Business Services Industry
The outs of facility management: outsourcing facilities management isn't an all-or-nothing decision on today's campuses
University Business, July, 2006 by Julie Sturgeon
THERE ARE FEW GIVENS IN THE world of facilities management outsourcing. Take the percentage of colleges that have taken the plunge, for one: Most providers estimate about 20 percent of this market has turned over control of some aspect of its operations--food service, bookstore, groundskeeping, building maintenance, janitorial, energy maintenance, or security--to an outside expert.
Are any institutions farming out the whole ball of wax? According to a 2002 survey of attendees conducted during several National Association of College and University Business Officers meetings, a mere 2 percent had done so.
From Kristy Elmore's office as the director for Higher Education Solutions at Johnson Controls in Milwaukee, those numbers are definitely climbing. "In just three years with the higher education market, the conversation has gone from 'Don't say the O word' to 'We need help,'" she reports.
Yet the field report from Rick Justis, an area sales manager for Johnson Controls, is that mass scale outsourcing isn't nearing tidal-wave proportions--it's more like the tide itself. "It's really not very common," he says. "For a while outsourcing was a good thing, and for a while outsourcing was a bad thing. Now, it's situational, and the university's attitude depends on local politics, local labor pool, and so on."
The concept, of course, is solid. "As a risk manager, if it reduces your potential liabilities, it's a good strategy," says Michael Christensen, assistant vice president of Risk Management Services at California State University, Sacramento. Yet he can't identify a single outsourcing project on the IHE level.
The atmosphere is a bit chummier in Waco, Texas, where Baylor University's Don Bagby, director of Facilities Management has finally, after 12 years, shed his oddity status at Association of Higher Education Facilities Officers conventions. "We had a tough time attending activities because colleagues wanted to spend [an extraordinary amount of] time with us finding out how we outsourced and our reasons," he says. "At that time a lot of people said it would never work at their university. Now I hear they've outsourced that work."

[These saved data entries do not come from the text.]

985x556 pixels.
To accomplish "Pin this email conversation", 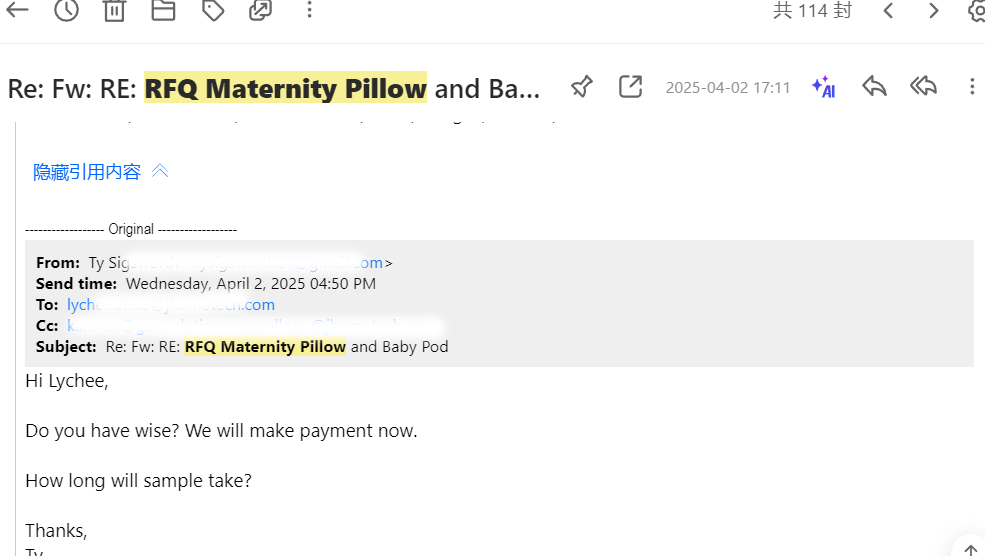I will pos(581,87).
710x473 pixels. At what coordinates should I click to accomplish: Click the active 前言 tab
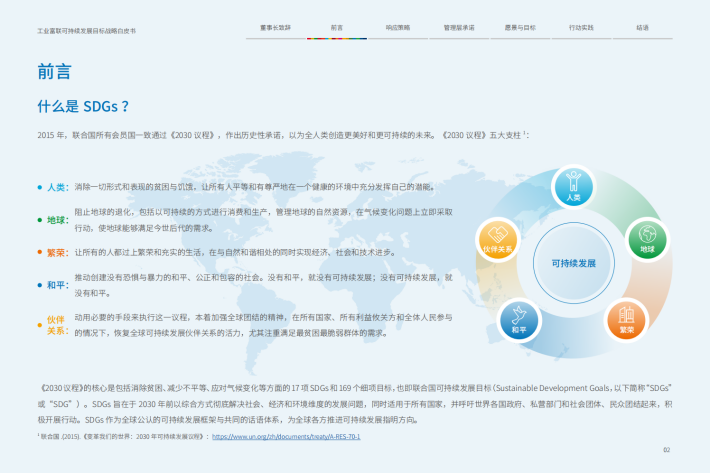(x=336, y=28)
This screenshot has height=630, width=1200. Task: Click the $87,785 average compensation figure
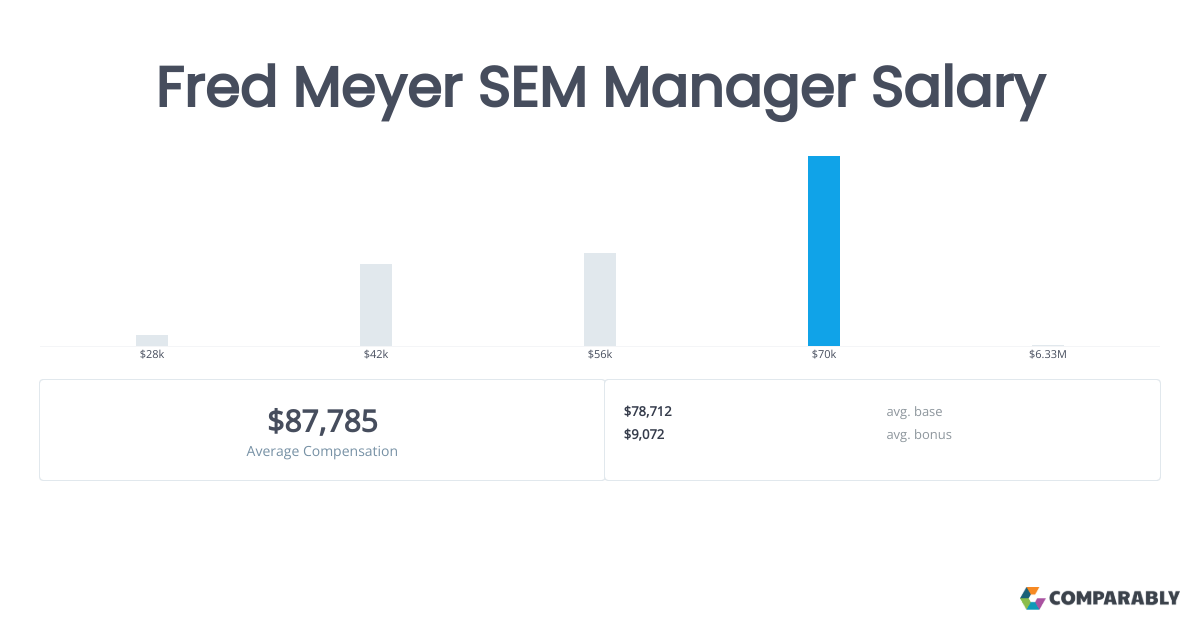point(322,420)
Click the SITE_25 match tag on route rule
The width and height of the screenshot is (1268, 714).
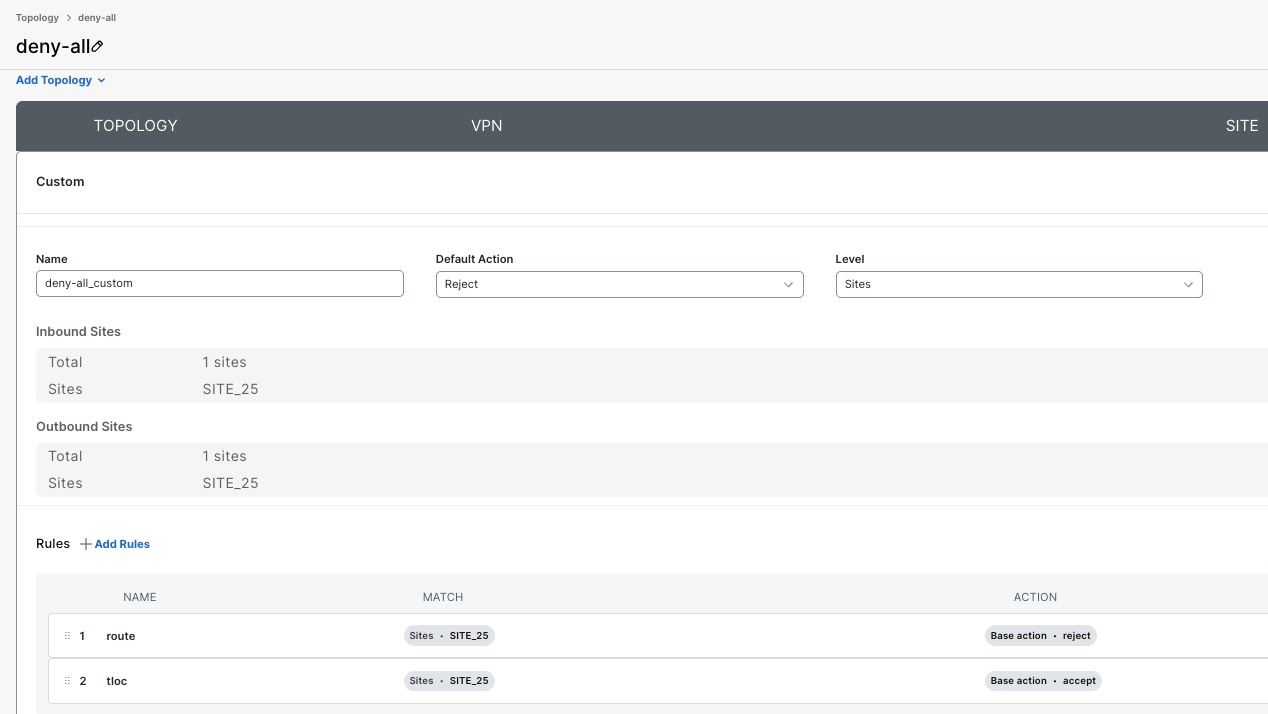[x=449, y=636]
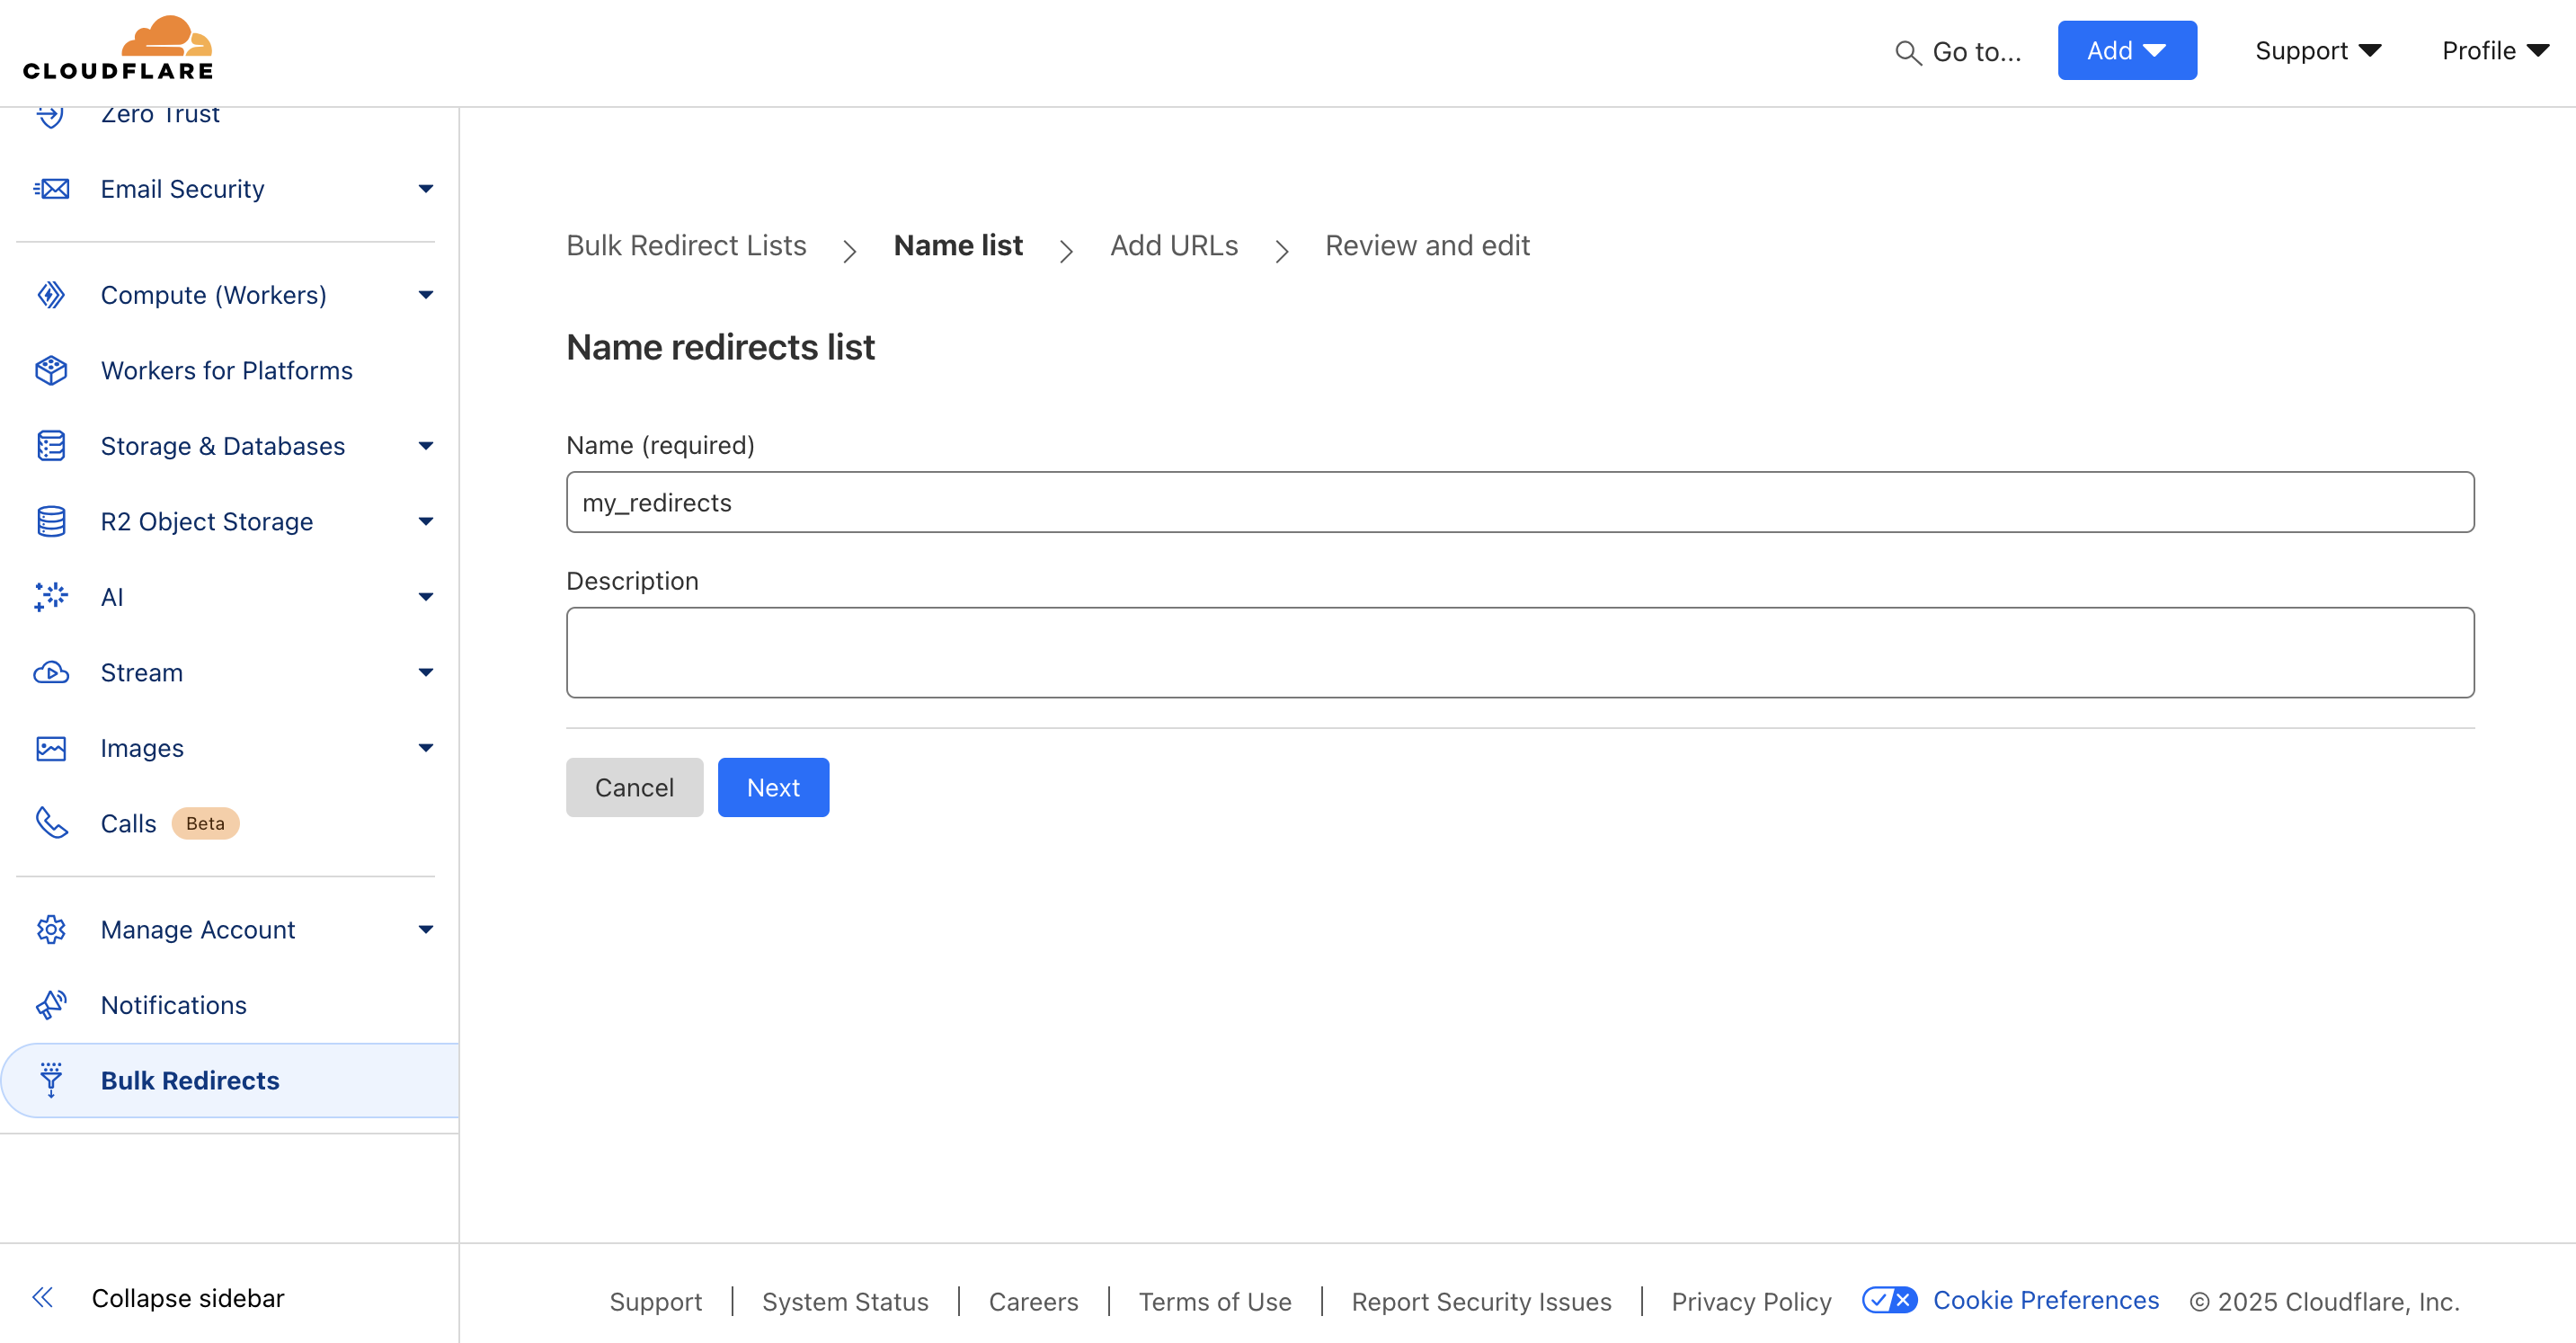Click the Cancel button to go back
The image size is (2576, 1343).
[634, 787]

According to a 2002 study by FMLink, an online publication for facilities and building managers, 72 percent of the nation's businesses in general outsourced custodial and housekeeping, 65 percent farmed out design and architecture, 63 percent hired others to do landscape maintenance, 51 percent said good-bye to in-house security, 50 percent contracted for preventive maintenance, and 45 percent of utilities maintenance was handled by outsiders. Of those polled, 36 percent said they were likely to add still more functions to their outsourcing lists.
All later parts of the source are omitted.